When engineered to produce latent TGF-β1, antigen specific T cells down regulate Th1 cell-mediated autoimmune and Th2 cell-mediated allergic inflammatory processes☆

2000 
Abstract To determine whether T cells which produce large amounts of latent TGF-β1 are capable of down-regulating autoimmune and allergic disease, myelin basic protein (MBP)-specific and ovalbumin (OVA)-specific BALB/c cloned Th1 cells were transduced with cDNA for murine TGF-β1 by coculture with fibroblasts producing a genetically engineered retrovirus. The transduced MBP-specific Th1 cells were found to lose the capacity to provoke EAE in BALB/c mice, and to gain instead the ability to protect against EAE in (SJL×BALB/c) F1 mice immunized with proteolipid protein (PLP). This protective effect was not obtained with OVA-specific TGF-β1 transduced Th1 cells. The transduced OVA-specific Th1 cells did protect against airway hyperreactivity induced by Th2-cell mediated responses to inhaled OVA. This effect was again antigen specific and it also could not be obtained with untransduced OVA-specific Th1 cells. In both cases these effects of antigen specific TGF-β1 transduced T cells were nullified by administration of neutralizing anti-TGF-β mAb. Thus, the antigen specificity of the cloned T cells allows the site-specific local delivery of therapeutic active TGF-β1 to both Th1 and Th2 cell-mediated inflammatory infiltrates.

Input data -
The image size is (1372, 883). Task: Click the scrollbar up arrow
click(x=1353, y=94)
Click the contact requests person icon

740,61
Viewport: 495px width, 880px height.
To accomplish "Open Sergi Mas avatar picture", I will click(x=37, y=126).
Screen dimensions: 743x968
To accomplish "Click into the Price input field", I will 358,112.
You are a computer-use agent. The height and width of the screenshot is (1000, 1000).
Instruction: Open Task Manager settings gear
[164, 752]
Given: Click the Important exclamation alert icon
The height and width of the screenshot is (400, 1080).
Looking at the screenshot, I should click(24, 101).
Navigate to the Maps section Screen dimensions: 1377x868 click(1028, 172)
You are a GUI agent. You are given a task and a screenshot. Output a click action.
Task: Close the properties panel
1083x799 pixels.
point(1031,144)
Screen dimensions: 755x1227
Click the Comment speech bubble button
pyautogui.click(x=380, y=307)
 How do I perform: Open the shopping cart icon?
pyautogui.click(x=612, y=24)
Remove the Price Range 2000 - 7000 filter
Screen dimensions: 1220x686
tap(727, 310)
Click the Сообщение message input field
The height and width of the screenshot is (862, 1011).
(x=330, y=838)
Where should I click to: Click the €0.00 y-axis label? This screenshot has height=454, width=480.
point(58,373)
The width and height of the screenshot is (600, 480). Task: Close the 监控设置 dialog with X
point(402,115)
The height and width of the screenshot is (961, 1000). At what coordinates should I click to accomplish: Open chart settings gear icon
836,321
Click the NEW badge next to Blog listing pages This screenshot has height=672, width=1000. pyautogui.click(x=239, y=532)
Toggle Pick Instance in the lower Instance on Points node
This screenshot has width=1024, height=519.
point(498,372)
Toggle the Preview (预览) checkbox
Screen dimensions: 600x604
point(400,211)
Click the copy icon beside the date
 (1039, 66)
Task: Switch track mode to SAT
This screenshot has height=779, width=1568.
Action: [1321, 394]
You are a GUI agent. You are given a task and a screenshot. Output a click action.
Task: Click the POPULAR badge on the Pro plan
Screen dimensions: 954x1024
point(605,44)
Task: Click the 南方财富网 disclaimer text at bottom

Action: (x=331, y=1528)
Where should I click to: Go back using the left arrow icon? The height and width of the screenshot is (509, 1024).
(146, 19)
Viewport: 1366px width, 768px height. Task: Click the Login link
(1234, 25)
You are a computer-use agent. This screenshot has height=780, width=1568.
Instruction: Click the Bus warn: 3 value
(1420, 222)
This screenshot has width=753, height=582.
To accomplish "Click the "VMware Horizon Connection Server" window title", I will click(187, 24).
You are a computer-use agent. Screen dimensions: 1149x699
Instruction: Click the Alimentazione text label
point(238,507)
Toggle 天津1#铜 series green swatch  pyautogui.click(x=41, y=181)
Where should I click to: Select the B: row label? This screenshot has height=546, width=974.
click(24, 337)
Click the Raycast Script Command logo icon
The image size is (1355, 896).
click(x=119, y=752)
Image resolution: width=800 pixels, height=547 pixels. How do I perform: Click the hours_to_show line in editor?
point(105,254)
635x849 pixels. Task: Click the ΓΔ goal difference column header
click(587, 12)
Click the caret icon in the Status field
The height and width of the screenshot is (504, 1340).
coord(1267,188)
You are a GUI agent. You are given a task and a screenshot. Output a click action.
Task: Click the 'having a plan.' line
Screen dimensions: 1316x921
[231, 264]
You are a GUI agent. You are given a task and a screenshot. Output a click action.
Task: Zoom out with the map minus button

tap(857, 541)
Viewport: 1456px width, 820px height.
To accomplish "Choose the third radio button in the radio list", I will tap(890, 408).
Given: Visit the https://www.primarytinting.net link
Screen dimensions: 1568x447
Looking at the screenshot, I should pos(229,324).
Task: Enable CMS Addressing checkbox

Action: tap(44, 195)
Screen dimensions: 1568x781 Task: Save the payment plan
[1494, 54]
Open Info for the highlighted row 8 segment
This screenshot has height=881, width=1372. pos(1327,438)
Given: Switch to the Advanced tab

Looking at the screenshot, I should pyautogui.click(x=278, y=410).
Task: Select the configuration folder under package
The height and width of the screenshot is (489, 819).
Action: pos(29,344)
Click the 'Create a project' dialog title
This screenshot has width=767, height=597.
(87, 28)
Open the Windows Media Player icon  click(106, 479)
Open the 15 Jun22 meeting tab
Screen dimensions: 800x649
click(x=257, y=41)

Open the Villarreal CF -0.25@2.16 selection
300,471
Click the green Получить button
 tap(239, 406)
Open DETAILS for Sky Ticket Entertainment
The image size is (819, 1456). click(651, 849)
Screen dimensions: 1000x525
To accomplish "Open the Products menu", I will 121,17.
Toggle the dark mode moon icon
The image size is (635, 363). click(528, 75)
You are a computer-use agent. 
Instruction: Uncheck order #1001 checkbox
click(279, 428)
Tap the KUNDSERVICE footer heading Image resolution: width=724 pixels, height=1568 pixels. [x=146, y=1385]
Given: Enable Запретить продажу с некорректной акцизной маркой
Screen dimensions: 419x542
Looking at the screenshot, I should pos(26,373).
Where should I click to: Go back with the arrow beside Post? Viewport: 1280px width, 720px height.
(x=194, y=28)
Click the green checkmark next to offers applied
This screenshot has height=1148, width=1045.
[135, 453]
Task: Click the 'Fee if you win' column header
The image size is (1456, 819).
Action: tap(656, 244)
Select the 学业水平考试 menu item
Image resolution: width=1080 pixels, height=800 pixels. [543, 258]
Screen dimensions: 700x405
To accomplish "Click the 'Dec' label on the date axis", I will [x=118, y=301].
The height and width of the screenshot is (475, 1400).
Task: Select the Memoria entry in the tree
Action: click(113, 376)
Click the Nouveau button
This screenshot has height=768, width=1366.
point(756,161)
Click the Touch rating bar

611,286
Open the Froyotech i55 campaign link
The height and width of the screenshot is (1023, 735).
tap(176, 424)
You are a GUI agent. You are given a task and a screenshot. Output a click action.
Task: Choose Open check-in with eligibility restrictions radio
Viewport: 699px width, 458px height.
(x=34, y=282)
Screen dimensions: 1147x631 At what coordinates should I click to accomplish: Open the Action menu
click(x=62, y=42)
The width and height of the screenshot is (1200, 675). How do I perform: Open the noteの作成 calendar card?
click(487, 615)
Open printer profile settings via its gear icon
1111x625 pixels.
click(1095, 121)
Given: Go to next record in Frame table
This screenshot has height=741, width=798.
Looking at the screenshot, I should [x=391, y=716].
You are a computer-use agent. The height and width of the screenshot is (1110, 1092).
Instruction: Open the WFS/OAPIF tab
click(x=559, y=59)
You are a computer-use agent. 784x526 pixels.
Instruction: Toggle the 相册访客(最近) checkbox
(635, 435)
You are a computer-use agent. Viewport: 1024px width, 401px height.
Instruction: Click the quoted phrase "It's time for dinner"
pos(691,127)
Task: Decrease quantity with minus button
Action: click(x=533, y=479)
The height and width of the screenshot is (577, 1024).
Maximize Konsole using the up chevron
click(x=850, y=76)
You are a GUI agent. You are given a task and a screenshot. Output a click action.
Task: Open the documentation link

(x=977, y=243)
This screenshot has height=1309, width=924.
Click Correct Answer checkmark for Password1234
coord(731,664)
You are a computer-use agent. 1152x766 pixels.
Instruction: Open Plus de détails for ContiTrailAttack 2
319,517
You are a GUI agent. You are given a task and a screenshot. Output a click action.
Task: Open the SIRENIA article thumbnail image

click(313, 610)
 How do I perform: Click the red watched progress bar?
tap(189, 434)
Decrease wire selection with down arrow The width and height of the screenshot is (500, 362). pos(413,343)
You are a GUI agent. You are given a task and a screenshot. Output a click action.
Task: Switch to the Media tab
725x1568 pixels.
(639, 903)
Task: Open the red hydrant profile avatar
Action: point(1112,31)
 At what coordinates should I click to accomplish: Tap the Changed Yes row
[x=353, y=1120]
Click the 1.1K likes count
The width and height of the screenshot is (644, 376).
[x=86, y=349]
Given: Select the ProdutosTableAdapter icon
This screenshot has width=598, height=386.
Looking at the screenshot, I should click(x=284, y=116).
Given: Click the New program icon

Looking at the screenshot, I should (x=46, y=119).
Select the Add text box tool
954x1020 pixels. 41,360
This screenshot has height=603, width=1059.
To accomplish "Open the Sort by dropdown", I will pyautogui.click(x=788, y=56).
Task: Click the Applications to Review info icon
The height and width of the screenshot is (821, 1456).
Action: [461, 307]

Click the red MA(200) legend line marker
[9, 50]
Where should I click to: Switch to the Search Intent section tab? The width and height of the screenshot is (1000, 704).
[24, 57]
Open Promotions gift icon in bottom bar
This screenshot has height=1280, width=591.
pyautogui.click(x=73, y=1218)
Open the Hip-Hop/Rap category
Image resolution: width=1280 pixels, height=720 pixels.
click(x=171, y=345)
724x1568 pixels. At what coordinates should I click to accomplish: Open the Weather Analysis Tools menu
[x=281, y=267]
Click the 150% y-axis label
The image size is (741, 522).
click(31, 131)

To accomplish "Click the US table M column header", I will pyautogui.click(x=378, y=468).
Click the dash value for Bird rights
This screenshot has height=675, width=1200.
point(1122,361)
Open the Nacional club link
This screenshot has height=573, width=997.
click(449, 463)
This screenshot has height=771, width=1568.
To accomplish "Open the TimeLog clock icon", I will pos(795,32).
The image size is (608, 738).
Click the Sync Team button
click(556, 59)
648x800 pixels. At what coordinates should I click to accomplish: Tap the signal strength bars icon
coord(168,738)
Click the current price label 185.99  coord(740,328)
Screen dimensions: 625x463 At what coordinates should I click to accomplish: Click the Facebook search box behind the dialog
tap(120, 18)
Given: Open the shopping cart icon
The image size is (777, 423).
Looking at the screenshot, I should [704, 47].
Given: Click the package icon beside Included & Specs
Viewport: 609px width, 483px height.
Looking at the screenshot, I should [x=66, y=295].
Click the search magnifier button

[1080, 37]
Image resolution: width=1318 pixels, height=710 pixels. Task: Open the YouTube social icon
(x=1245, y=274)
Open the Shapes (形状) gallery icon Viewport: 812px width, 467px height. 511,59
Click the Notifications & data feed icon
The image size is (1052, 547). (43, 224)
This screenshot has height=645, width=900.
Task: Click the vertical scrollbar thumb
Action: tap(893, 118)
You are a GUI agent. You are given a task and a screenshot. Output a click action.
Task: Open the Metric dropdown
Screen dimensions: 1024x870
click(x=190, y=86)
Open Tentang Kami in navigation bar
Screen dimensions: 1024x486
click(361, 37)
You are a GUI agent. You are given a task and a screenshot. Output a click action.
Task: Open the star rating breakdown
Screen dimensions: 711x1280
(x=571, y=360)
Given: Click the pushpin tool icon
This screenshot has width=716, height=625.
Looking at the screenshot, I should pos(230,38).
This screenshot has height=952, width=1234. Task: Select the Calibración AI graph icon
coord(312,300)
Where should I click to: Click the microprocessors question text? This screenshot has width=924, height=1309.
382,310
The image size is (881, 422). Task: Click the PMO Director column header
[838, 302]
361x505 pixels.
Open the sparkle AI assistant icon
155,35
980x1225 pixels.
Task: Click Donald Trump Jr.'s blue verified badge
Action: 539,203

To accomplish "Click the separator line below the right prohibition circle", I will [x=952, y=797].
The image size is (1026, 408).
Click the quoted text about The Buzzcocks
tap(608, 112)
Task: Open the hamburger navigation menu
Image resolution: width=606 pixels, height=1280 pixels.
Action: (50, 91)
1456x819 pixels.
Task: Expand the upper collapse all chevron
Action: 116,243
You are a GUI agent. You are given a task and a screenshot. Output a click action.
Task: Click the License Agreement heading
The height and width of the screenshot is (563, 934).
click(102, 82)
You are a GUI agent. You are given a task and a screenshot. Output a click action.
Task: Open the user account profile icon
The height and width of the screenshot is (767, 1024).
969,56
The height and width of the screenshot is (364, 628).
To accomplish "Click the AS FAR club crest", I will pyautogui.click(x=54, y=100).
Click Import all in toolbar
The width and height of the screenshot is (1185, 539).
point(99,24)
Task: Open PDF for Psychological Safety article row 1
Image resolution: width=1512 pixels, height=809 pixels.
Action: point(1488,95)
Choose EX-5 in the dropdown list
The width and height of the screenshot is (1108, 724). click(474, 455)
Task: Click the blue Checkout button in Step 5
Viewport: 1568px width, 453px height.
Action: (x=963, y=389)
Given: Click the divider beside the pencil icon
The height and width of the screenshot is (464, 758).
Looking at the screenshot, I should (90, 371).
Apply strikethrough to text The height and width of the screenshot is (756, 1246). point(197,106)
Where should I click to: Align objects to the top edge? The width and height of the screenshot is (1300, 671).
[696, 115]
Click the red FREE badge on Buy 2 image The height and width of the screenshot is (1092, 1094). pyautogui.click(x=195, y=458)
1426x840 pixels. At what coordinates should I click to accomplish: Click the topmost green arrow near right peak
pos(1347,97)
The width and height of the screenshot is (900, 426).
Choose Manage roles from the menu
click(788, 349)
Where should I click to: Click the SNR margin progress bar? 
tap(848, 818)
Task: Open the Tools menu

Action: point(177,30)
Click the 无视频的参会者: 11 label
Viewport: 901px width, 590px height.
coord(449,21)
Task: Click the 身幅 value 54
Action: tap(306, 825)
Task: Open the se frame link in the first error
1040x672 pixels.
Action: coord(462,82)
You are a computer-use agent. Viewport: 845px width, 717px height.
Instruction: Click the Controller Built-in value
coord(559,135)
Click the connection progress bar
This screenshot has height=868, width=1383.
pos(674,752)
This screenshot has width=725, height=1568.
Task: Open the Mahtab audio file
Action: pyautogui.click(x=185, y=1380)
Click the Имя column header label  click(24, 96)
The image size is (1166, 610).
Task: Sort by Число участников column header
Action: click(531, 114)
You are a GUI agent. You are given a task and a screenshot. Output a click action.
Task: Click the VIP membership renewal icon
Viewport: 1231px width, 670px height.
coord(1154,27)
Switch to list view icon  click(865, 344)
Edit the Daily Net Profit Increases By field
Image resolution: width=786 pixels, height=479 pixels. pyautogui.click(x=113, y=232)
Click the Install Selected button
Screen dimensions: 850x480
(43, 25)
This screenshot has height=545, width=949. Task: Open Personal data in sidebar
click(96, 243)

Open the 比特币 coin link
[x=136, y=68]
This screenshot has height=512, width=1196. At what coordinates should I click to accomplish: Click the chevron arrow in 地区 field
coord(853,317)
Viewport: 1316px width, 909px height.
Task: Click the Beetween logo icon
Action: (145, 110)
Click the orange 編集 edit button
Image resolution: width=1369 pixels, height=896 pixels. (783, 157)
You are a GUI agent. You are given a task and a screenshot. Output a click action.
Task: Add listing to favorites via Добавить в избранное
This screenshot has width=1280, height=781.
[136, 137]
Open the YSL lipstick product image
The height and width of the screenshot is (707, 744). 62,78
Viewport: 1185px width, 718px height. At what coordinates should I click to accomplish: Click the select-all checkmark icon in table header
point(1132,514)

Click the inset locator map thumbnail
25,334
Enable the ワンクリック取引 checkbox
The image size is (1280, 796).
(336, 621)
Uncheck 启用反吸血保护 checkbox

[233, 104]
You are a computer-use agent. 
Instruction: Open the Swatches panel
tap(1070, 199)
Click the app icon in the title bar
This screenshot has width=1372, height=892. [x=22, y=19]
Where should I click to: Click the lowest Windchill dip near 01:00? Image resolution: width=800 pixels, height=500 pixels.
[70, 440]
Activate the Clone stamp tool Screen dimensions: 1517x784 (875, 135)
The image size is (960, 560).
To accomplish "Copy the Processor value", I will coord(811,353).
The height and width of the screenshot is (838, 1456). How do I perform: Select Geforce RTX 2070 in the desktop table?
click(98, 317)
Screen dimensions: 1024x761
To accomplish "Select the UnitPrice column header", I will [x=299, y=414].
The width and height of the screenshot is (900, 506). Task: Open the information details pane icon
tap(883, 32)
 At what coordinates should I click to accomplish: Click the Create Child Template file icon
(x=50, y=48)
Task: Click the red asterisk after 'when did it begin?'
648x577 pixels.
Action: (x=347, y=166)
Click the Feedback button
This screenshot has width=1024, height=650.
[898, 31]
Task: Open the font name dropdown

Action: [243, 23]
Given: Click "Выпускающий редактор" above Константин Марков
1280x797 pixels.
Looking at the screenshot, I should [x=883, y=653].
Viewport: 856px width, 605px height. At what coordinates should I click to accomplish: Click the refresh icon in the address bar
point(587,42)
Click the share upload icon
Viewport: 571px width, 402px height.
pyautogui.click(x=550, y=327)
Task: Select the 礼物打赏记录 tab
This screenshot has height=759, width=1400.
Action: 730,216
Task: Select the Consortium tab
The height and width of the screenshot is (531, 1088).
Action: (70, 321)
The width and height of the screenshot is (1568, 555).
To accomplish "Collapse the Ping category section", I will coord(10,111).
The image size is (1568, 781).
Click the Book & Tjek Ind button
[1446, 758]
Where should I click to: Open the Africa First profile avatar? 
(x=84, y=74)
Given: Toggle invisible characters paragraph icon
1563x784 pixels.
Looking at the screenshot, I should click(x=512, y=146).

Exercise requirements -
Answer these from the abstract on TGF-β1 engineered T cells:
(a) From which mouse strain were the cloned Th1 cells?
(b) Which mice did the transduced MBP-specific Th1 cells protect against EAE?
(c) What nullified the effects of the antigen-specific TGF-β1 transduced T cells?

Your solution -
(a) BALB/c
(b) (SJL×BALB/c) F1 mice immunized with proteolipid protein (PLP)
(c) Administration of neutralizing anti-TGF-β mAb